Before introducing these classics, the students work with selected short stories and books by authors such as José Saramago, Gabriel Garcia Marquez, William Saroyan, João Guimaraes Rosa, and Joaquim Maria Machado de Assis.
The literary works, which are filled with life lessons and universal themes, cover a wide range of human experience. By reading aloud and discussing the texts in small groups, students develop their thinking, listening and interpersonal skills.
In addition, they learn to associate and develop ideas collectively, reflecting on themes such as love, identity, knowledge, violence, family conflict, ethics, leadership, friendship and dreams.
Many of the Reading Circles participants were never read to as children, and begin the program with substantial problems with their concentration and basic listening skills. Their parents have an average of four years of schooling and lack resources to provide them with extra-curricular activities and books.

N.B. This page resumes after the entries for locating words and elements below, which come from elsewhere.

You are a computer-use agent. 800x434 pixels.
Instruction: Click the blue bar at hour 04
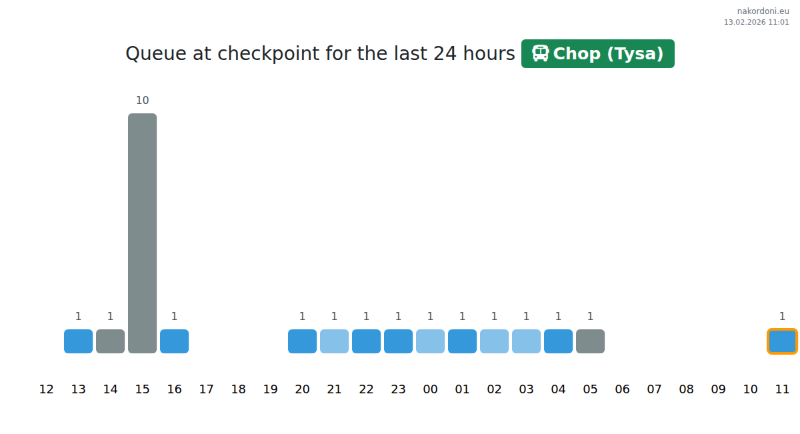[558, 341]
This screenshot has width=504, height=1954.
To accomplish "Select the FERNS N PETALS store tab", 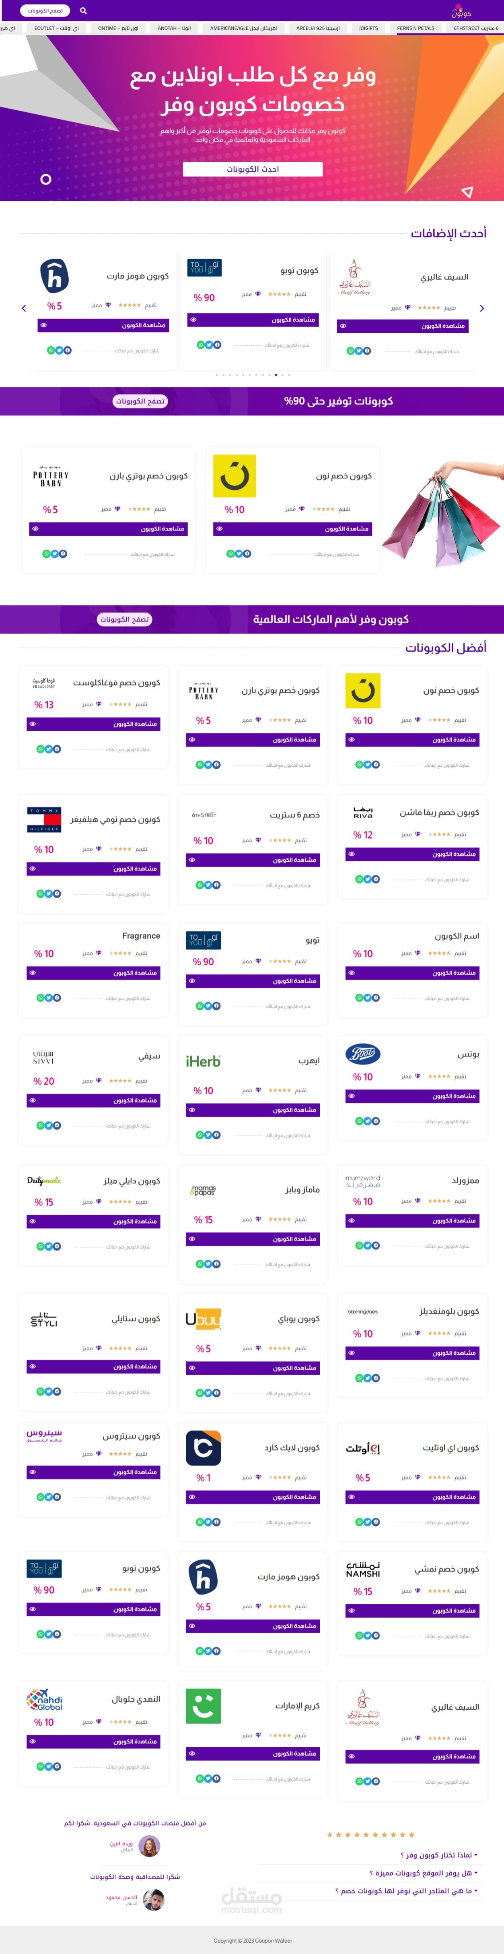I will (x=415, y=28).
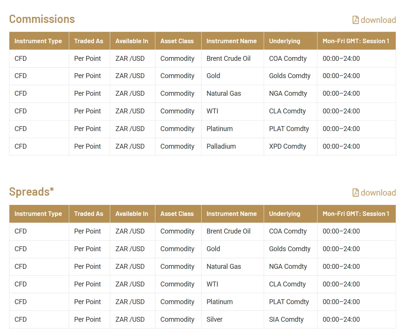
Task: Select Natural Gas in the Spreads table
Action: (223, 267)
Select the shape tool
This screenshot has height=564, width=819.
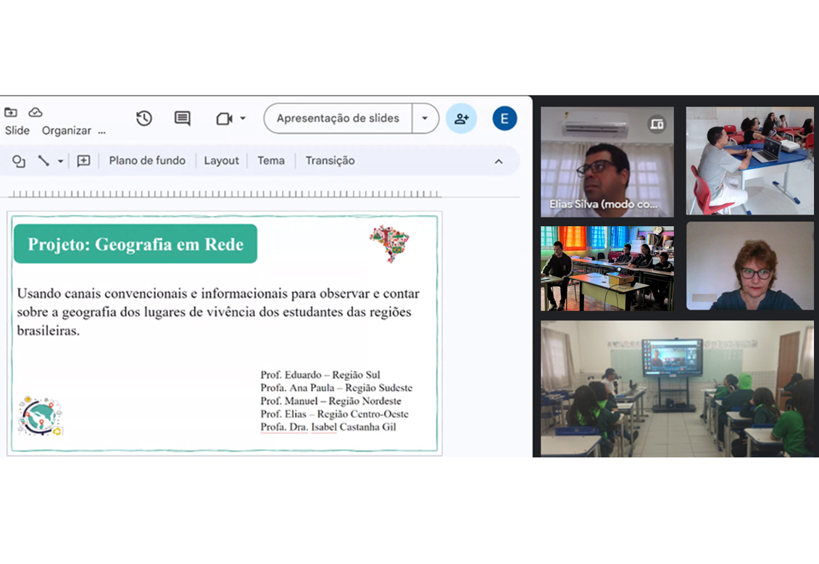tap(18, 161)
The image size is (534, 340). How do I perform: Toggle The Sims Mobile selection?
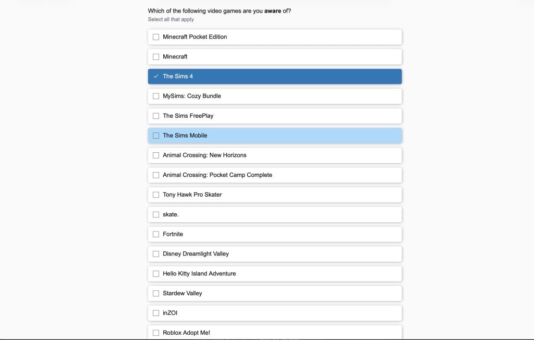coord(156,135)
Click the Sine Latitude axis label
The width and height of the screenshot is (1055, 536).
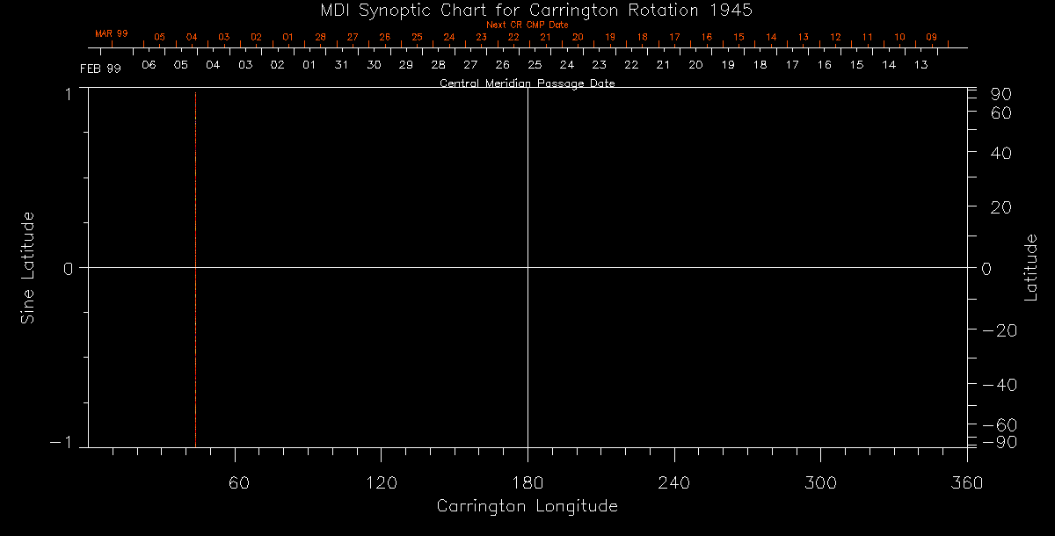(28, 267)
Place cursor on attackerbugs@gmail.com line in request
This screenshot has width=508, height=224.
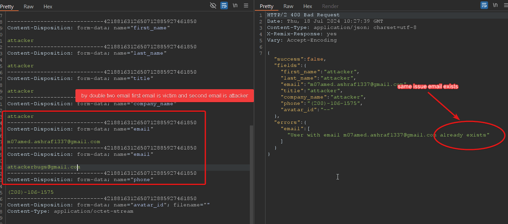pos(44,167)

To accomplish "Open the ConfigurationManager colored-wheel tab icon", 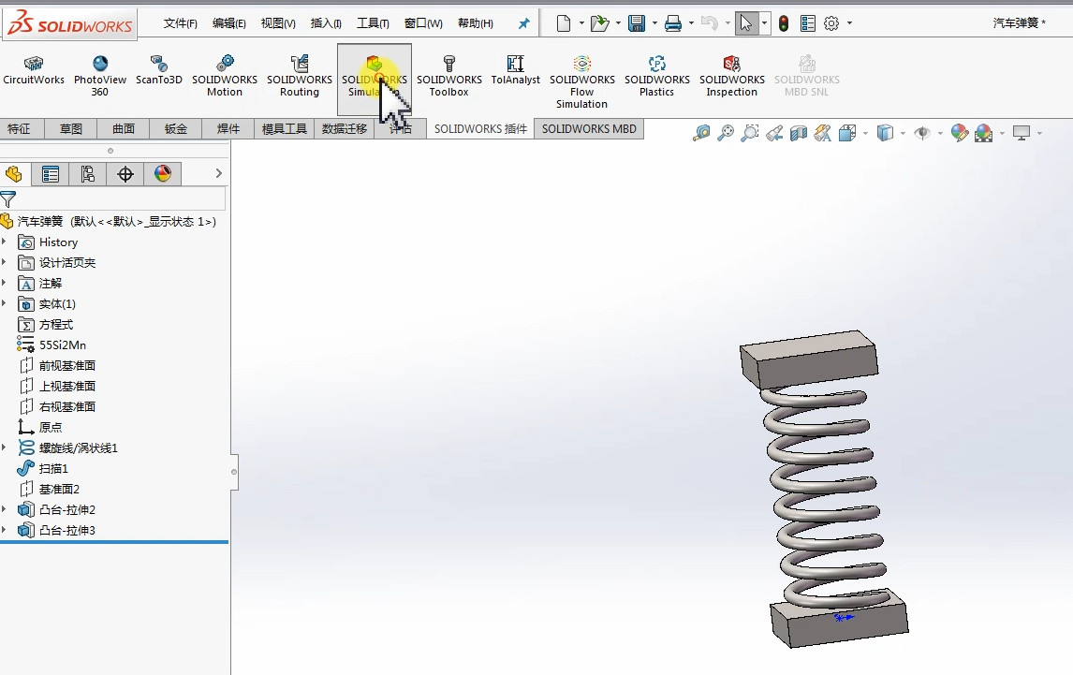I will [163, 173].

The following are some of the Reading Circles’ impressive results:
- 85% of participants begin the program reading below their grade level, and nearly 80% improve their reading skills by the end of the first year;
- Teachers report that over 70% of students demonstrate an increased interest in reading and participate in class more frequently;
- Over 90% of participants stay in school and graduate from high school;
- 80% of participants take the vestibular college entrance exam.
In 2009, Worldfund and local corporate donors are providing funding for in-school and after-school programming aimed at reaching 1,800 students at 30 public schools in São Paulo.

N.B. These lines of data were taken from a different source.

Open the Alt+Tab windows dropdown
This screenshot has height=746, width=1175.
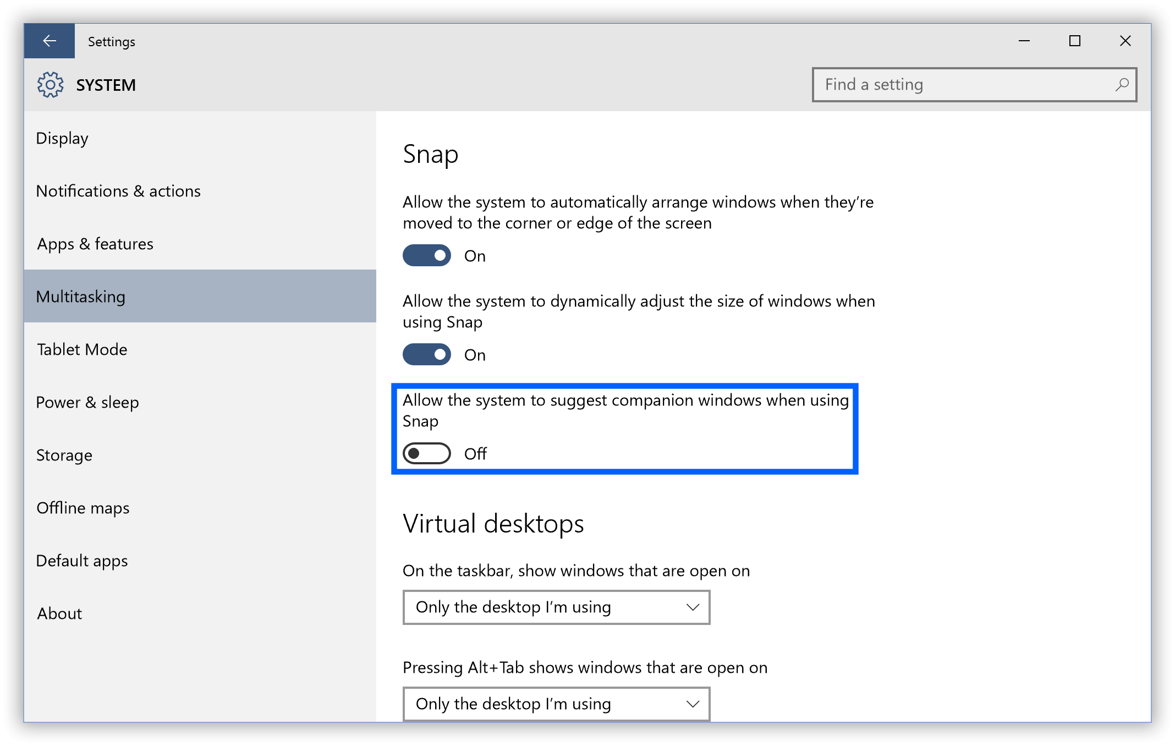click(x=557, y=704)
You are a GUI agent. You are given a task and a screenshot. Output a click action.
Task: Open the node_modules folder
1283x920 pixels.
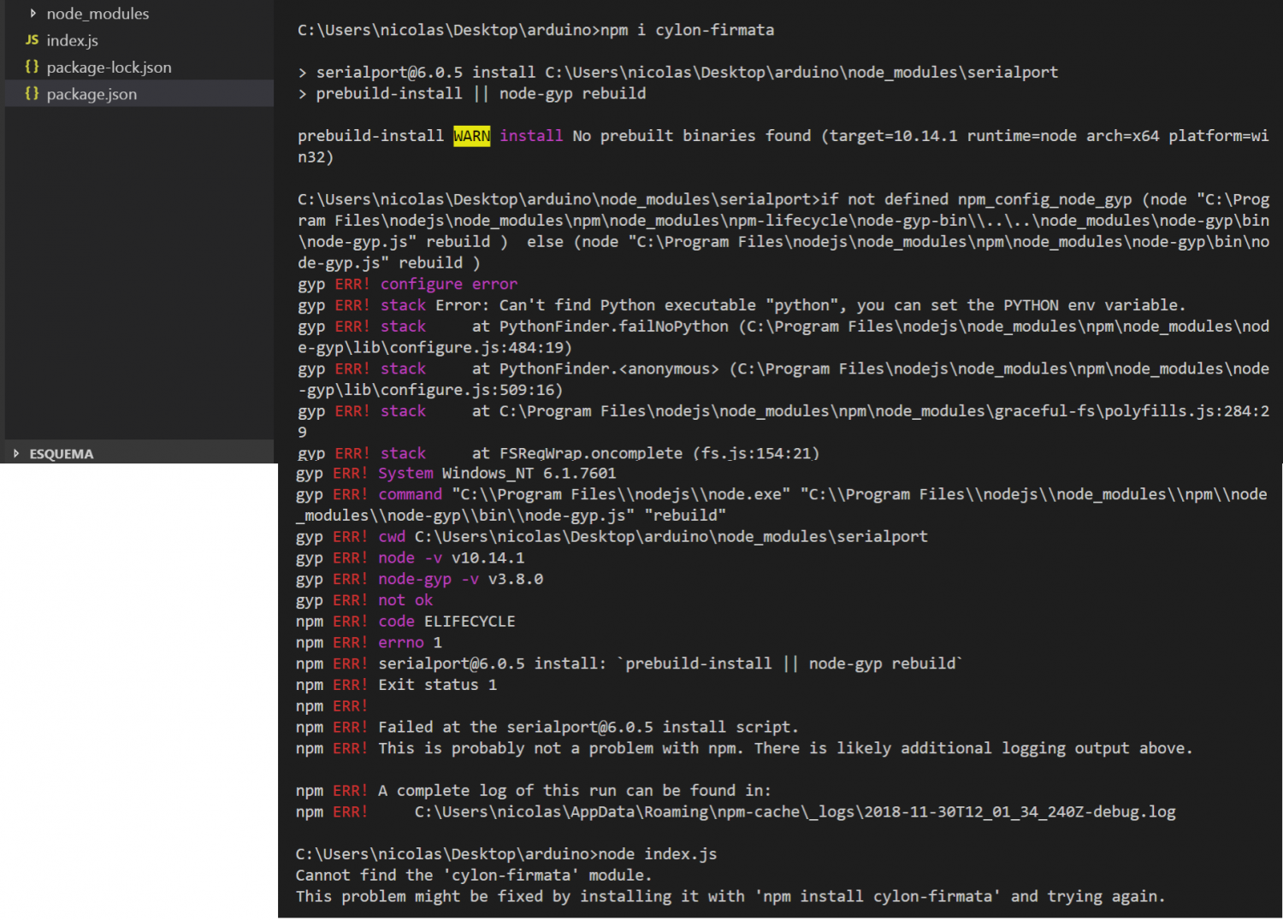pyautogui.click(x=98, y=14)
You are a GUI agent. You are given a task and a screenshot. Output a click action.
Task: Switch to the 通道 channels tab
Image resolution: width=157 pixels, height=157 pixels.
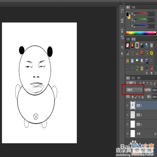[x=133, y=78]
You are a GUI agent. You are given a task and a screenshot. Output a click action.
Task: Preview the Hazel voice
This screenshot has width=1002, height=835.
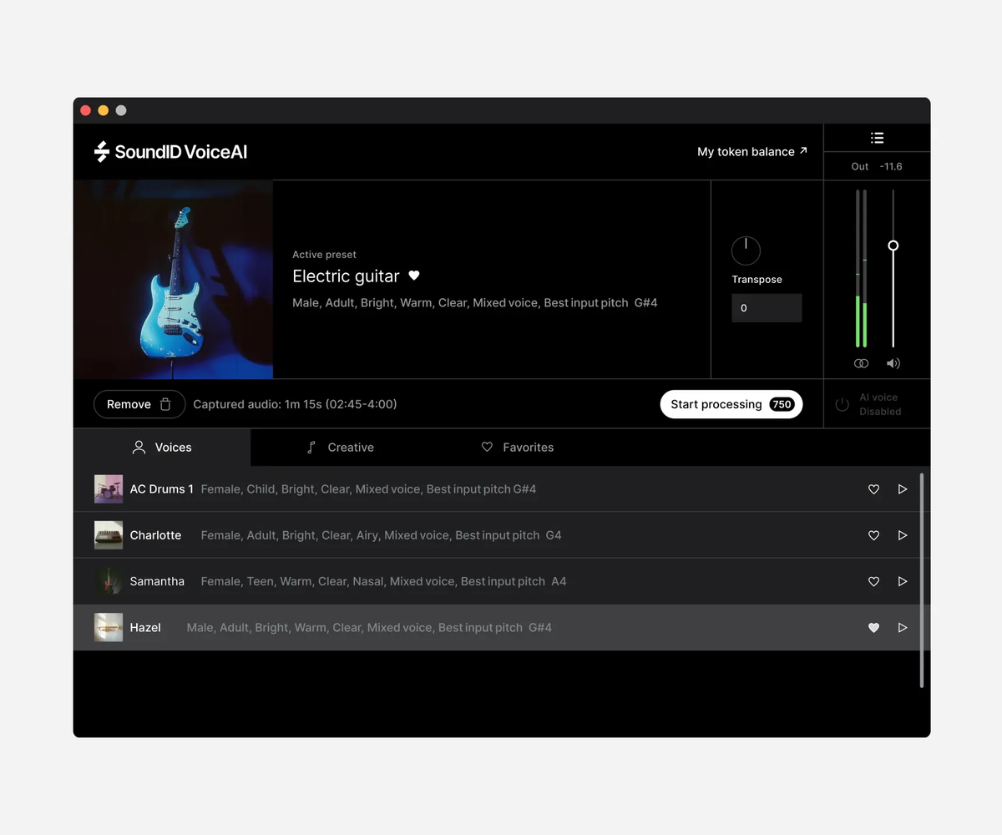(x=903, y=628)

In addition to serving as a much-needed supplement to her education, the program, which included assigned reading and group discussions, provided her with life lessons that are guiding her as she plans her future endeavors. Aline now leads a Círculo de Leitura and is passing on her insights to other students.Eighteen-year-old Aline has been an exemplary student and participant in the Reading Circles.

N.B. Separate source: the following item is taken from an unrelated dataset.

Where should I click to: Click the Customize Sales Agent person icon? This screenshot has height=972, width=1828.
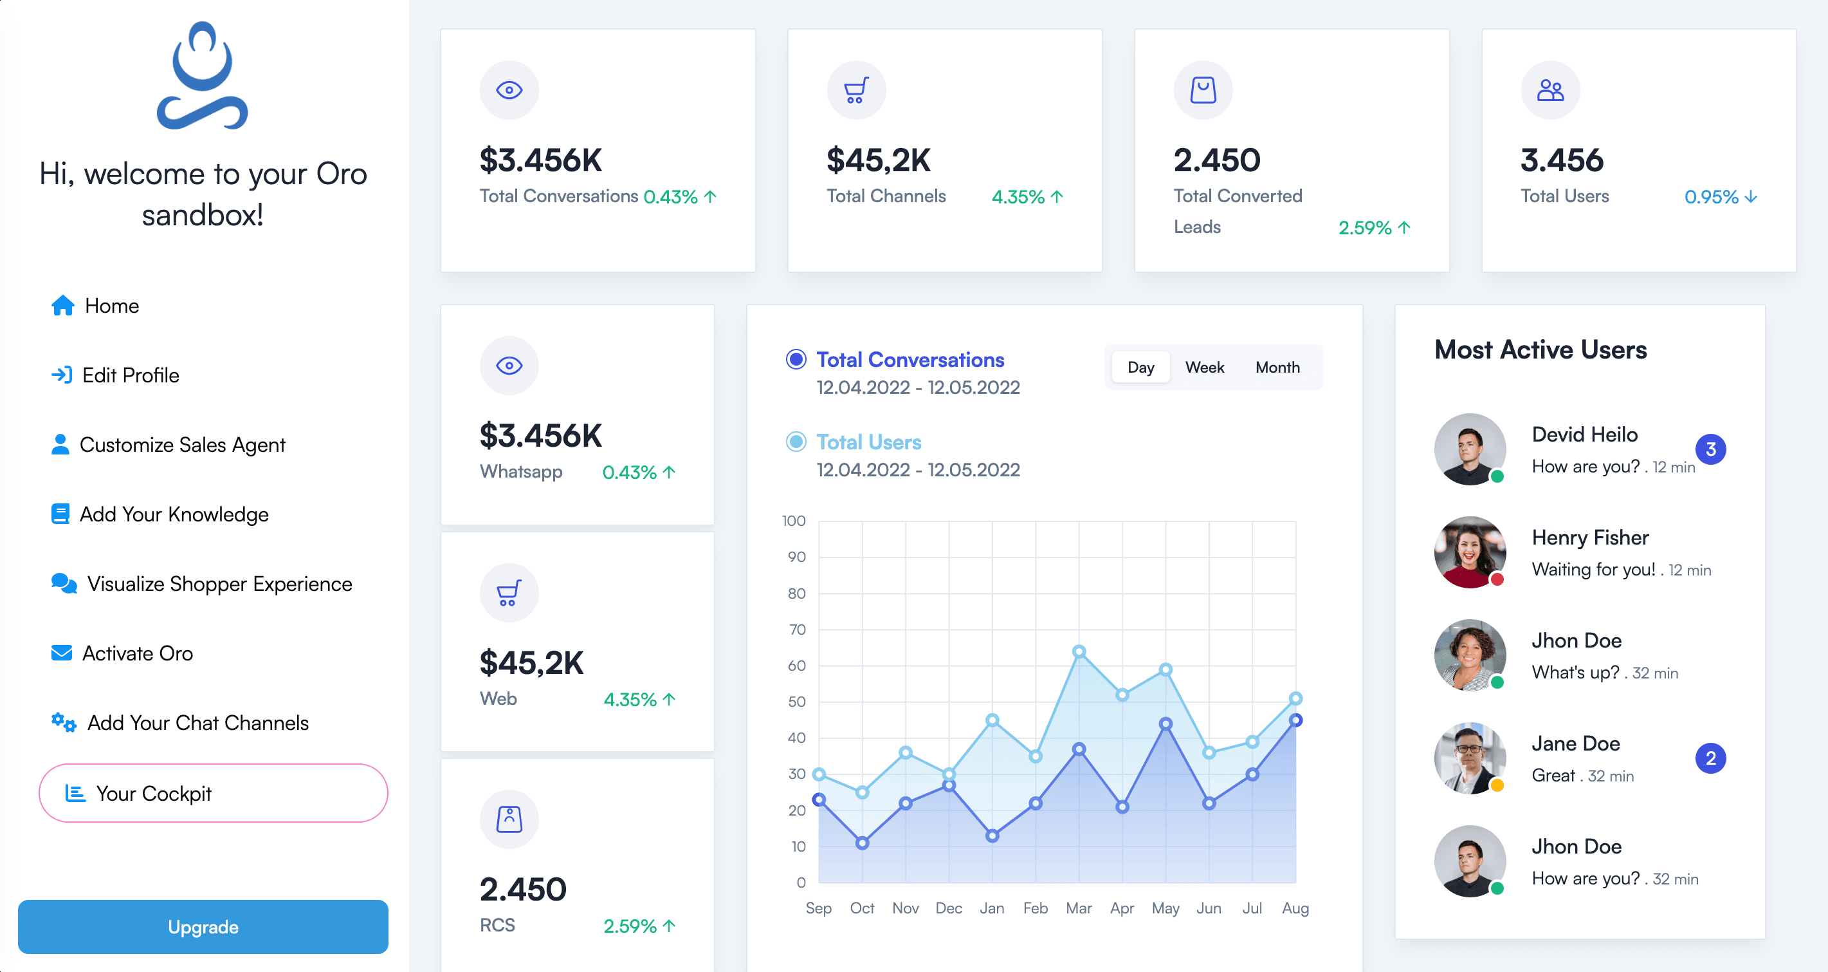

Aline was raised by her grandmother and aunt in São Paulo. Aline attended public schools that not only lacked textbooks and qualified teachers, but also were rife with drugs and violence.
Just when she was about to drop out of school, one of her teachers invited her to attend the weekly after-school Círculos de Leitura sessions.
This once abandoned child is now studying at the university level, and is yet another example of the powerful transformative effect that education can have on impoverished students’ lives.
Worldfund is a New York-based 501(c)(3) organization with the mission to raise the quality of education in Latin America -- the key to transforming lives and breaking the cycle of poverty. Worldfund achieves its mission through providing scholarship funding to exemplary schools and after-school programs serving the poor, and through creating and delivering intensive public school teacher and principal training programs.